By Mike Peters | China Daily | Updated: 2017-06-02 07:40

The ancient Silk Road has brought about economic and cultural exchanges in China and abroad, as well as a variety of new fruits and vegetables including grapes, watermelon, eggplant and garlic that have appeared on dining tables ever since. [Photo provided to China Daily]

There are dates from Tunisia. Grapes-and raisins-from China's Xinjiang. Coconuts from Southeast Asia. Wines from Venice.
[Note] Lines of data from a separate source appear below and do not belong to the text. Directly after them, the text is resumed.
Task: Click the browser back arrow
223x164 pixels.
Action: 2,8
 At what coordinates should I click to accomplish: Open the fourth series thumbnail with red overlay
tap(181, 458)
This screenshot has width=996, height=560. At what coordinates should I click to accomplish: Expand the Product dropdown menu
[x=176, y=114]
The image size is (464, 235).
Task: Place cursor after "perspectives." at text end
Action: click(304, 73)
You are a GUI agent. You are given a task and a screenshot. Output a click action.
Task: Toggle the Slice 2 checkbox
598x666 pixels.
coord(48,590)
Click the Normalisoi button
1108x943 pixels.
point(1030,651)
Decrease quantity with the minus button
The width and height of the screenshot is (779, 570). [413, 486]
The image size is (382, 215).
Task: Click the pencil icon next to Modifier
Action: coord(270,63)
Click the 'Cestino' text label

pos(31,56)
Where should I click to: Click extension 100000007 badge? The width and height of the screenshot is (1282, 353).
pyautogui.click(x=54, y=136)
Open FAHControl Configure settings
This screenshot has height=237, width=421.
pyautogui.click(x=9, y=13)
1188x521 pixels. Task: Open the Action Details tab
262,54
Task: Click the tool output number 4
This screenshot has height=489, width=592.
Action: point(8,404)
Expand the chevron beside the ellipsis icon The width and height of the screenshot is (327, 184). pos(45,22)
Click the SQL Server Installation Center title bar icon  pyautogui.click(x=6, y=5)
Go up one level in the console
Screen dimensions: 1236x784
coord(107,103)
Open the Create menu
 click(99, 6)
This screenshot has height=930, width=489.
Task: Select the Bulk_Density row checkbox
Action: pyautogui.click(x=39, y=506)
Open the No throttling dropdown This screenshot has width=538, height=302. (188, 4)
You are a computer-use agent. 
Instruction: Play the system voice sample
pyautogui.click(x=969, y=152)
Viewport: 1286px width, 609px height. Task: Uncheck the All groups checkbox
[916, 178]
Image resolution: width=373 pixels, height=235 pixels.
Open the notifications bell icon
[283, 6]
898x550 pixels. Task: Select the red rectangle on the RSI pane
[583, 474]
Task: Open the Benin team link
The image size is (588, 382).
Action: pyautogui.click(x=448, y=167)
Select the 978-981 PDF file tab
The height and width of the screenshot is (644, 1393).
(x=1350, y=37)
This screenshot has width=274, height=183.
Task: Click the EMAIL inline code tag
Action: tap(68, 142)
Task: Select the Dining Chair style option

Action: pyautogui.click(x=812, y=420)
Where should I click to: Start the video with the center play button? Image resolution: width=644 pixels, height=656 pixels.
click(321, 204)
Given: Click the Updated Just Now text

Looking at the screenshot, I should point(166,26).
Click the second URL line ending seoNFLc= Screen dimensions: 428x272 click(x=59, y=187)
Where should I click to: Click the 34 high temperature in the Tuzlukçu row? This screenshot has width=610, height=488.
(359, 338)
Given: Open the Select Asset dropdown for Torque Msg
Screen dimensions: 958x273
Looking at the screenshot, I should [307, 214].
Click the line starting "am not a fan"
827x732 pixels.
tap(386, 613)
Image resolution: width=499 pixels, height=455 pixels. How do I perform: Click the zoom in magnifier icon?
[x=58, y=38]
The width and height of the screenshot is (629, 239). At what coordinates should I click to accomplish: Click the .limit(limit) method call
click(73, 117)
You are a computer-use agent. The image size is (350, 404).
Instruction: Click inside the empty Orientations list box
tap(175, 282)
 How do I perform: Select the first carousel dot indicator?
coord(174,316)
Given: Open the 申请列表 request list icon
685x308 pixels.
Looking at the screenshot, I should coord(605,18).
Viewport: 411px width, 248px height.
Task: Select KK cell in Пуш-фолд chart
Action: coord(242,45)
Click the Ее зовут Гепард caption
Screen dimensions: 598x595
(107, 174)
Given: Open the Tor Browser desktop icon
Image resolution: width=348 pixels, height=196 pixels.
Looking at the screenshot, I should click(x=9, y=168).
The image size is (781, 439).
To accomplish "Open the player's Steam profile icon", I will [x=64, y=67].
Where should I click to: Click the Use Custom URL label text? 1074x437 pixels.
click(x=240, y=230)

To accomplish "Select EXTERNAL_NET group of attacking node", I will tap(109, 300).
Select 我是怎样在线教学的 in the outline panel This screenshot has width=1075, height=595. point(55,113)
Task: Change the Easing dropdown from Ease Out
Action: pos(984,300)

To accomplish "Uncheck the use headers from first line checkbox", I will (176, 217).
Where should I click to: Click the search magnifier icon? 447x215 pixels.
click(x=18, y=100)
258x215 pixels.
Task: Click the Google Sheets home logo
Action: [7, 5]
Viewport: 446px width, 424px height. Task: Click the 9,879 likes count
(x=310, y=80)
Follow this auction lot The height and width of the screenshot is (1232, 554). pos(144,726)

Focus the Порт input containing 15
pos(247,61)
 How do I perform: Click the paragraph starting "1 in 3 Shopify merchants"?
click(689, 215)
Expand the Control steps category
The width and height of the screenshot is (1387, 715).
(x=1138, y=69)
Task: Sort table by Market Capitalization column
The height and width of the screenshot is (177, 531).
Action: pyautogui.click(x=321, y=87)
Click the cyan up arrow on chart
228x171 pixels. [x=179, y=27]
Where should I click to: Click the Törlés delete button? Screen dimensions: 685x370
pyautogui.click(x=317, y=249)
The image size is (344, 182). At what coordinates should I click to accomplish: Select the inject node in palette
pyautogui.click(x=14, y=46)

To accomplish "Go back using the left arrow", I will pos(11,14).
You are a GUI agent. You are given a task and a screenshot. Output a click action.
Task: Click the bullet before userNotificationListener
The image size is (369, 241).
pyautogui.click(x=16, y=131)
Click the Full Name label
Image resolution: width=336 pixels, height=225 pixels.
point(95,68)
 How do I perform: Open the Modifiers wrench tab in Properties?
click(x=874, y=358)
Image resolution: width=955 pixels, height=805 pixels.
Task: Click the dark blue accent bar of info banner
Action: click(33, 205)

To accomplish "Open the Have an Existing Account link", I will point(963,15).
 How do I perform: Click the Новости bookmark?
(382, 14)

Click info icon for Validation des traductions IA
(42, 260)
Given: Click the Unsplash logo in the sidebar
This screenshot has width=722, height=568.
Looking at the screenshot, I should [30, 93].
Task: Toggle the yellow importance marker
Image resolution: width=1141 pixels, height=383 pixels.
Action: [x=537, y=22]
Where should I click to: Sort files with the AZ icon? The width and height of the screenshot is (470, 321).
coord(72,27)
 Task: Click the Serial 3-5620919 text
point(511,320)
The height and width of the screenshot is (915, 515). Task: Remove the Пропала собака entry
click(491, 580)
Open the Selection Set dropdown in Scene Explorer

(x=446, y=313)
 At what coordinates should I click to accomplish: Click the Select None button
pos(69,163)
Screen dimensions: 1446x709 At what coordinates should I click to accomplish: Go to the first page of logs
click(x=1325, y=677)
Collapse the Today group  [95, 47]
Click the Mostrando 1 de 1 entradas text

In a line of cooking stations, a Czech chef bastes a roast, an Indonesian chef tosses noodles in a bright yellow sauce, and a dozen of their peers whip up "the best foods their countries have to offer".

If the Belt and Road Forum for International Cooperation in Beijing in May was all about global development, last week's Belt and Road Gastrodiplomacy Meeting was all about food.

"There is great synergy in these ideas," says Guillermo Gonzales-Arica, a former ambassador from Peru. "There is cultural culinary fusion at one end, and improved commercial and economic relations between these nations on the other."

Gonzales-Arica notes that the former US secretary of state, Hillary Clinton, once called food "the oldest diplomatic tool", whether it's served at a state dinner for leaders or a culinary festival for regular folks.

His own mission: Use "gastrodiplomacy" to create an economic chain of value that begins with the native products of every country.